Raw records –
-- begin --

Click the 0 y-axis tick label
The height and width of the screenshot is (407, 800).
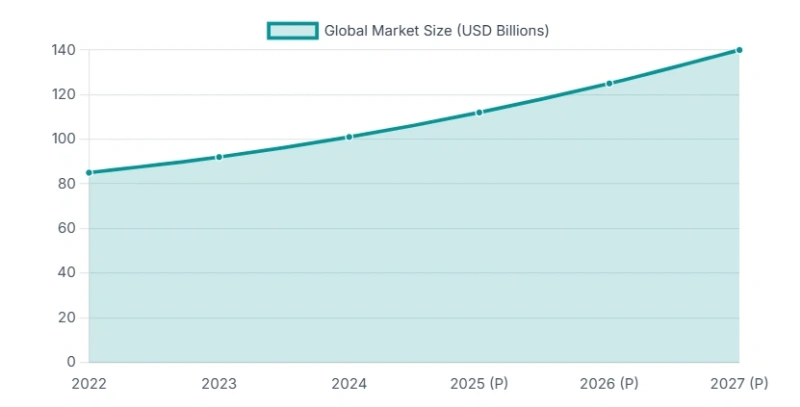pos(71,362)
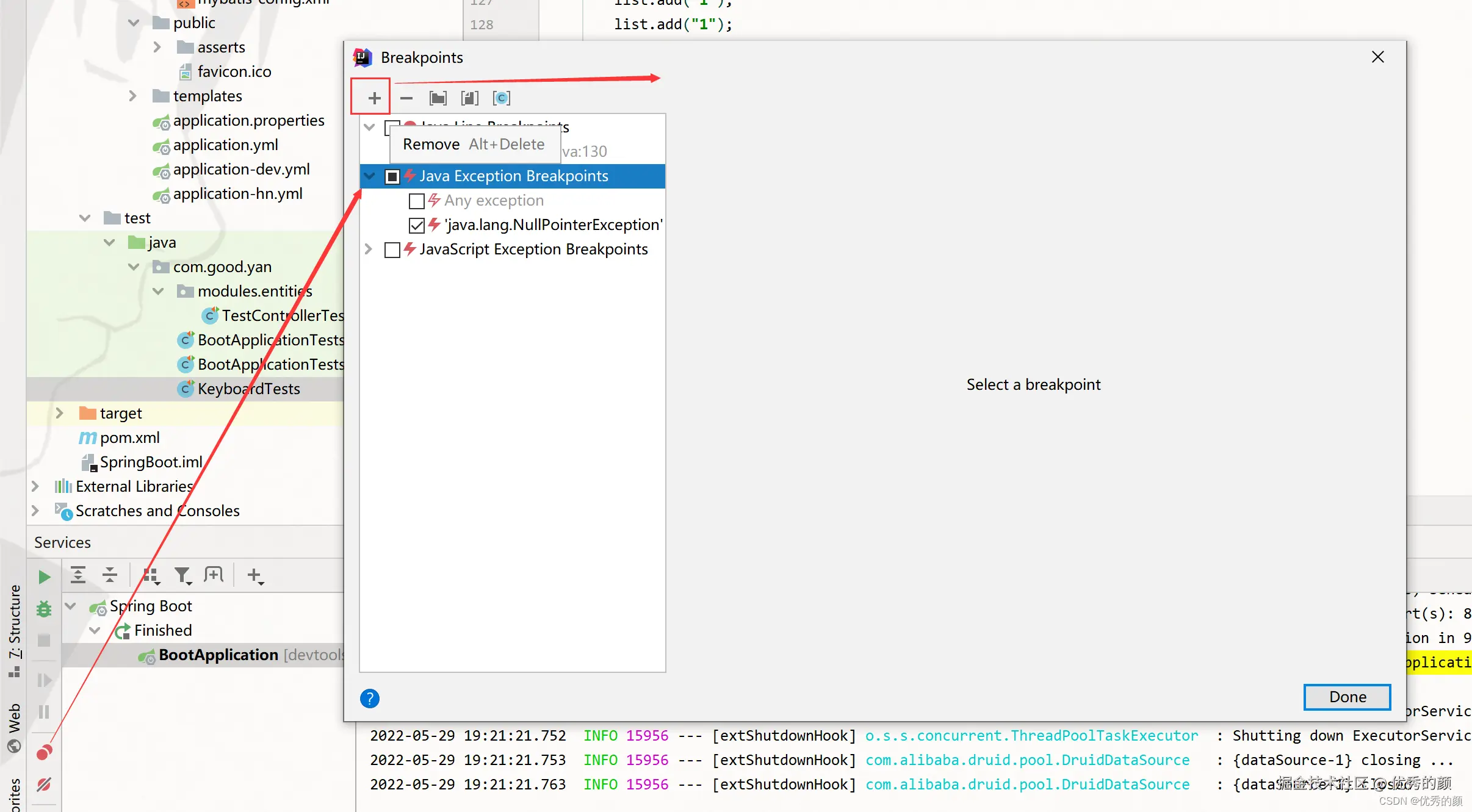The width and height of the screenshot is (1472, 812).
Task: Enable the Any exception checkbox
Action: coord(417,201)
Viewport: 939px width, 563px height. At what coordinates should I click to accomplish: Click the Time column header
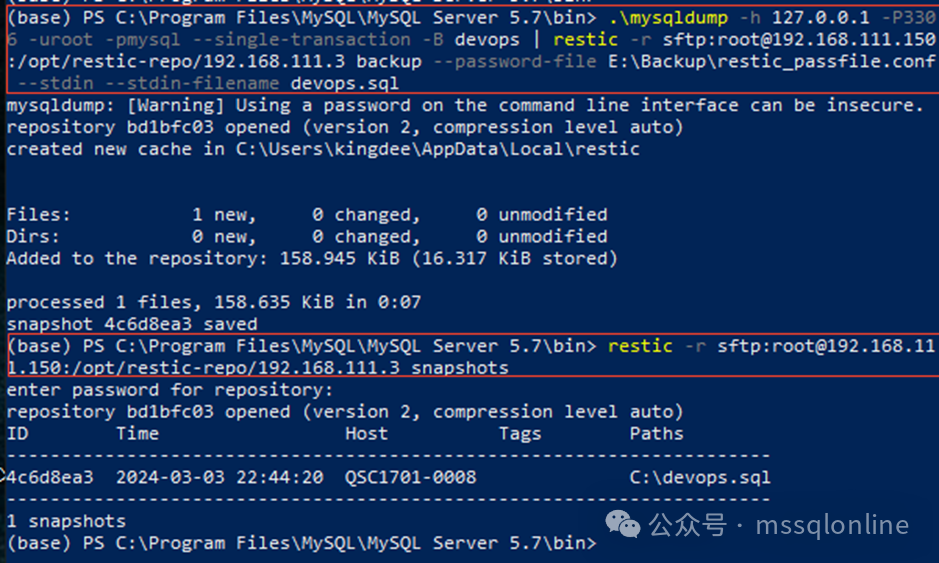pyautogui.click(x=137, y=434)
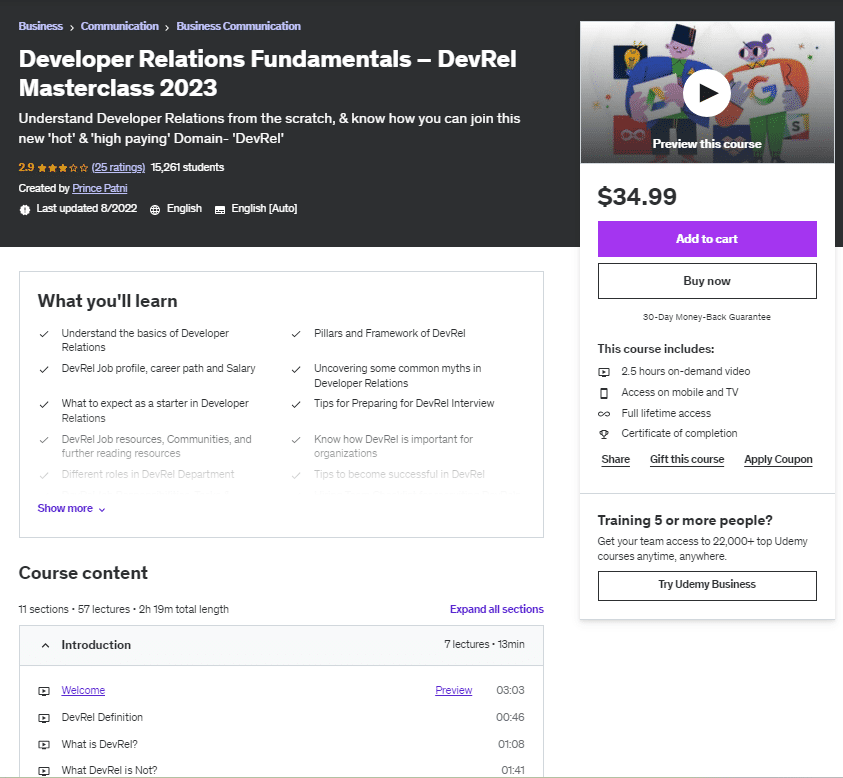843x778 pixels.
Task: Open Prince Patni's instructor profile
Action: tap(99, 188)
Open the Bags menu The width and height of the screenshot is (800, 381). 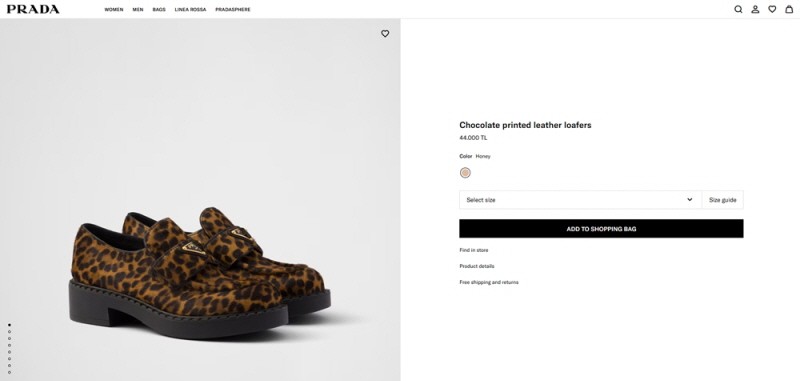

-- end --

Problem requirements – Rewrite all the material above, substituting "vertical axis" for every instance of "y-axis" and changing nothing else. Omit the pictures from your answer.

Complete response –
Click the 0 vertical axis tick label
The height and width of the screenshot is (407, 800).
pos(71,362)
The width and height of the screenshot is (1472, 812).
Task: Enable the Any exception checkbox
Action: coord(417,201)
Viewport: 939px width, 563px height. At what coordinates should I click to accomplish: Click the Time column header
pyautogui.click(x=137, y=434)
843x778 pixels.
Task: Open Prince Patni's instructor profile
Action: tap(99, 188)
Open the Bags menu The width and height of the screenshot is (800, 381). 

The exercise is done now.